There is growth in giving less than your best
You don’t have to give your best all the time. Your best might actually be actively resisting the desire for perfection. Your best might be slowing down. Your best might be leaning into rest. Your best might be doing uncomfortable thing — doing less.
I haven’t given what I would have once defined as “my best” to running in about 5 years.
But in doing that, I did the hard thing. I did the scary thing. I stopped pushing for more, for better, for PRs, for that line that goes *up and to the right*.
Clients tell me that resting more or eating more or simply not striving for their idea of body perfection makes them feel “lazy”, “unproductive”, or like they’re “letting themselves go”.
I’d argue you’re “letting yourself live”. You’re bravely opening yourself up to learning exactly who you are without all the bullshit and the noise. And you’re practicing the art of acceptance, patience, and contentment.
I am living far better than I ever was. And now, when/if I want it, I might have a shot at pushing myself again. I might deliberately seek out improvement. But that’s only because I let go of it; I gave my body time to heal, time to be, time to find out where it feels happiest and healthiest.
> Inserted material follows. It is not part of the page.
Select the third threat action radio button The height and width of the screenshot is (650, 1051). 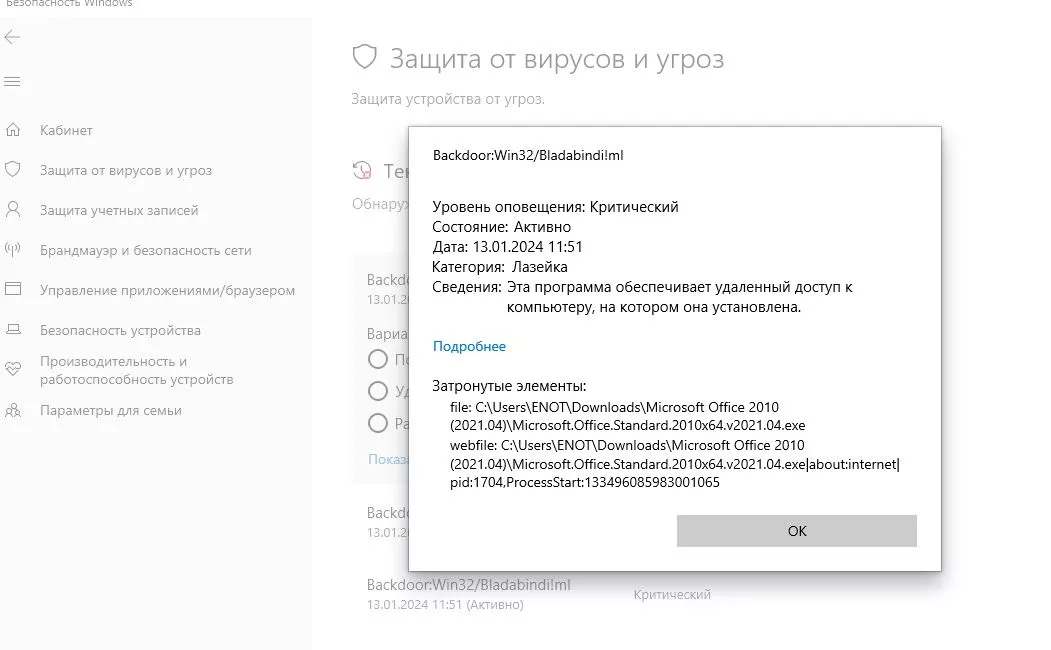(378, 423)
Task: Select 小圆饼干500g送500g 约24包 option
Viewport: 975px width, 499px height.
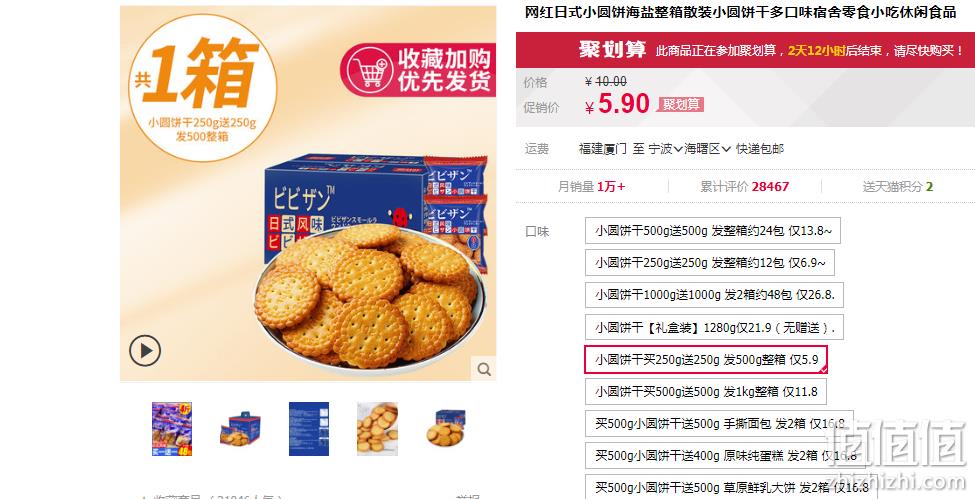Action: point(713,230)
By letting go of running, I created space for change. And as I came back to it, I found new ways to measure improvement. Running without a goal, running only for joy, running only when I wanted, running slower than ever before, running without time or pace on my mind, running less than resting, running to find out why I even run.
5 years ago, I would have told you that in doing so I wasn’t giving it “my all”. But quite the contrary: I gave it EVERYTHING. Because for me to accept that growth and improvement didn’t have any particular look or any well-trodden path, that was my absolute best.
What would it look like for you to not give your best all the time? What space might you create for real, lasting change?